SÉRIE D'EXERCICES -
[a] Condensez sous forme de liste le paragraphe de l'extrait de page qui commence par « Le conflit avec le dey d'Alger », sans en perdre les faits essentiels.
[b] Selon l'extrait de page, quelle puissance s'opposa à une intervention européenne au congrès d'Aix-la-Chapelle ?
[c] D'après l'extrait de page, pourquoi le protocole du 20 novembre 1818 confie-t-il à la France et à la Grande-Bretagne le soin de s'adresser aux Régences de Barbarie ?
------ EXTRAIT DE PAGE
Le conflit avec le dey d'Alger durait depuis trois ans. La France possédait depuis 1518 sur la côte barbaresque des établissements appelés les Concessions d'Afrique, pour lesquels elle payait au dey d'Alger depuis 1691 une redevance annuelle de 17.000 francs. Ces Concessions d'Afrique jouissaient du monopole du commerce depuis le cap Rose jusqu'à Bougie, et avaient le privilège de la pèche du corail. Elles furent réoccupées en 1817, sous la condition que la redevance serait portée à 60.000 francs. Entente précaire : le congrès de Vienne avait proclamé l'abolition de la course et décidé de mettre fin à l'esclavage des prisonniers chrétiens dans les trois régences d'Alger, de Tunis et de Tripoli ; mais le dey, pour avoir, en 1816, après le bombardement d'Alger par l'escadre anglaise de lord Exmouth, rendu mille captifs chrétiens, n'avait pas renoncé à la piraterie. Dans des conférences tenues à Londres la mène année, l'Angleterre proposa aux puissances d'entretenir à frais communs une croisière permanente dans la Méditerranée ; le projet fut froidement accueilli : aucune décision ne fut prise. Au congrès d'Aix-la-Chapelle (1818), il fut question d'une intervention européenne : l'Autriche s'y opposa. On se borna à rédiger un protocole (20 novembre 1818) portant que la France et l'Angleterre seraient chargées de présenter des remontrances aux Barbaresques : les Puissances ayant reconnu combien il est important d'opposer le plus tôt possible une barrière quelconque au mal que les pirateries barbaresques font au commerce de l'Europe, les gouvernements de France et de Grande-Bretagne, dont l'autorité doit naturellement avoir plus de poids auprès des Régences de Barbarie, sont invités à leur faire adresser des paroles sérieuses, en les avertissant que l'effet infaillible de leur persévérance dans un système hostile au commerce pacifique serait une ligue générale des Puissances de l'Europe, sur les résultats de laquelle les États Barbaresques feraient bien de réfléchir à temps, et qui pourrait éventuellement les atteindre jusque dans leur existence.
------------
------ DOCUMENTS
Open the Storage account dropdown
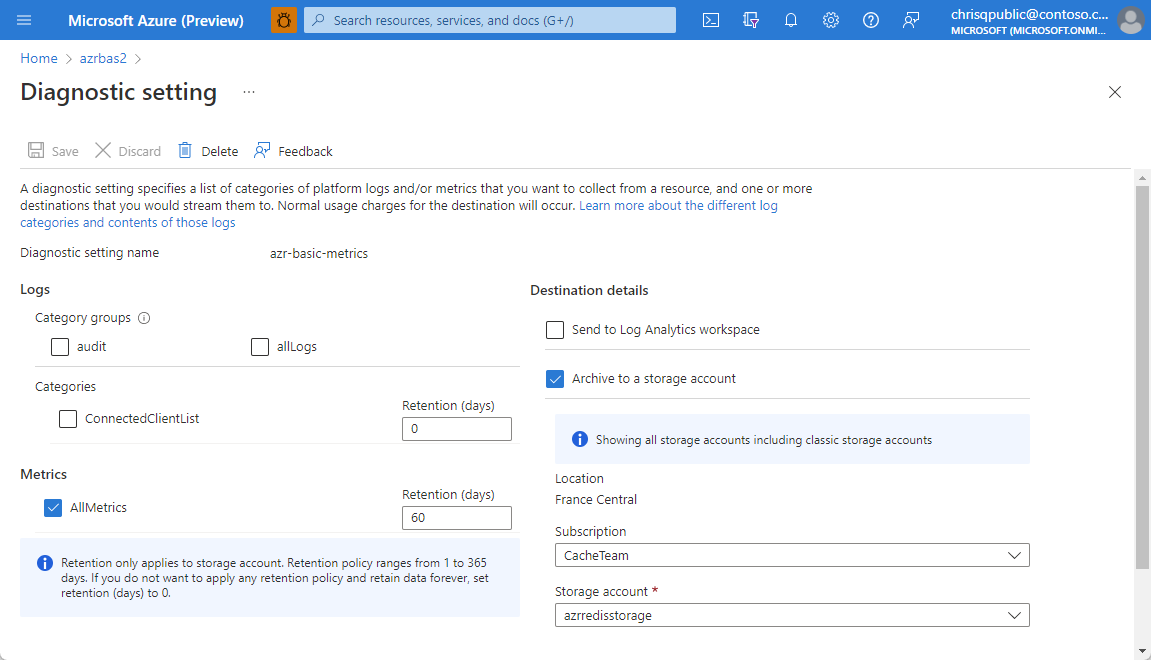Image resolution: width=1151 pixels, height=660 pixels. click(x=791, y=615)
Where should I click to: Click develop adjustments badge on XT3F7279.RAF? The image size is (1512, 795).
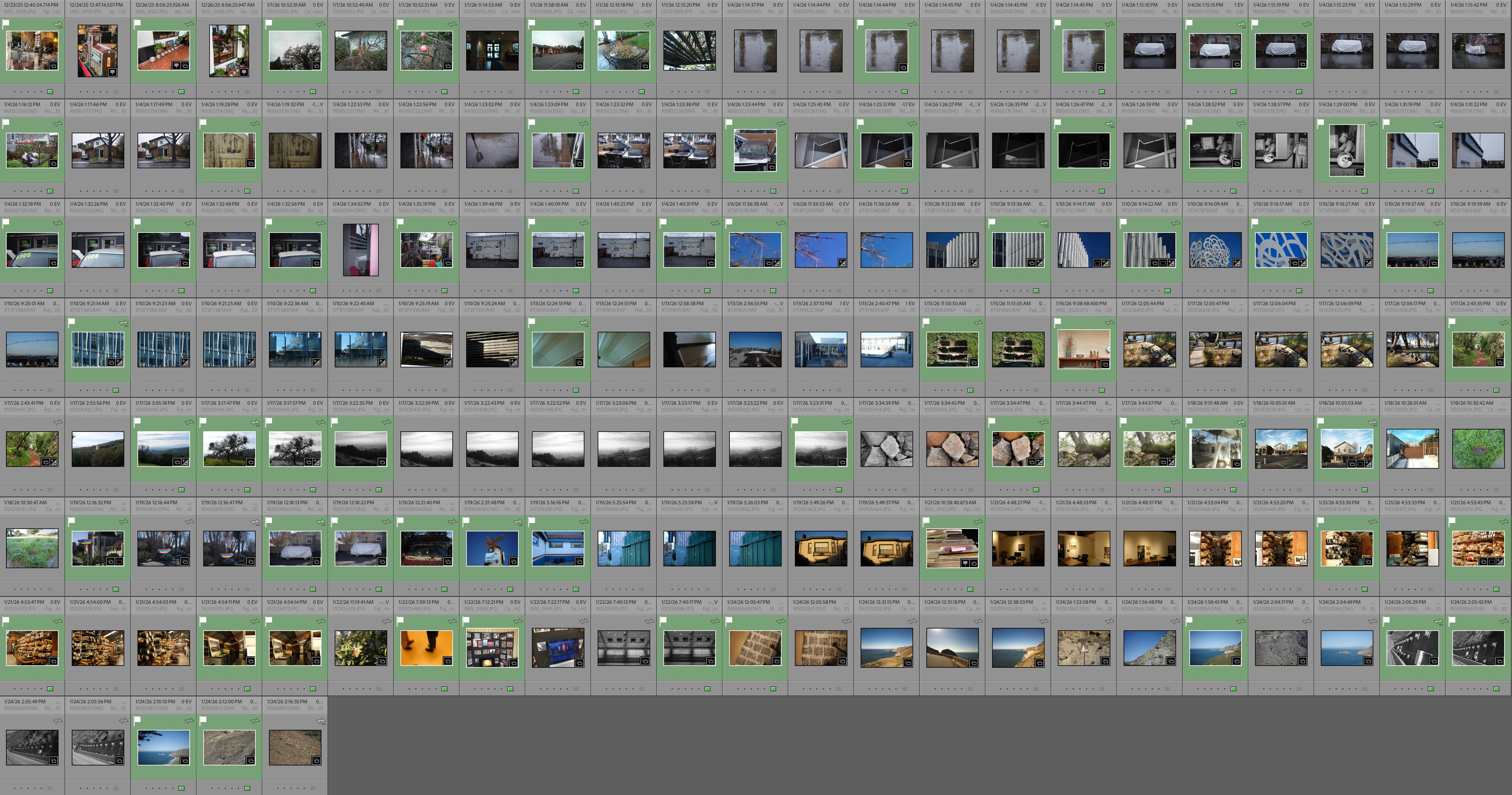[842, 263]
------------
CORRIGÉ -
[a]
- Le conflit avec le dey d'Alger dure depuis trois ans.
- Depuis 1518, la France possède sur la côte barbaresque les Concessions d'Afrique. Depuis 1691, elle verse pour elles au dey une redevance annuelle de 17.000 francs.
- Ces Concessions ont le monopole du commerce du cap Rose à Bougie et le privilège de la pêche du corail.
- Elles sont réoccupées en 1817, et la redevance passe à 60.000 francs.
- L'entente reste précaire. Le congrès de Vienne a proclamé l'abolition de la course et la fin de l'esclavage des prisonniers chrétiens dans les régences d'Alger, de Tunis et de Tripoli. Pourtant le dey poursuit la piraterie, bien qu'il ait rendu mille captifs chrétiens en 1816, après le bombardement d'Alger par l'escadre anglaise de lord Exmouth.
- À Londres, l'Angleterre propose une croisière permanente en Méditerranée à frais communs. Le projet est froidement accueilli et aucune décision n'est prise.
- Au congrès d'Aix-la-Chapelle (1818), une intervention européenne est envisagée, mais l'Autriche s'y oppose.
- Un protocole du 20 novembre 1818 charge la France et l'Angleterre d'adresser des remontrances aux Barbaresques. Elles doivent les avertir qu'une ligue générale des puissances européennes pourrait menacer jusqu'à leur existence.

[b] L'Autriche.

[c] Selon le protocole, l'autorité de ces deux gouvernements devait naturellement avoir plus de poids auprès des Régences de Barbarie. Les puissances jugeaient en outre important d'opposer au plus tôt une barrière au mal que la piraterie barbaresque faisait au commerce de l'Europe.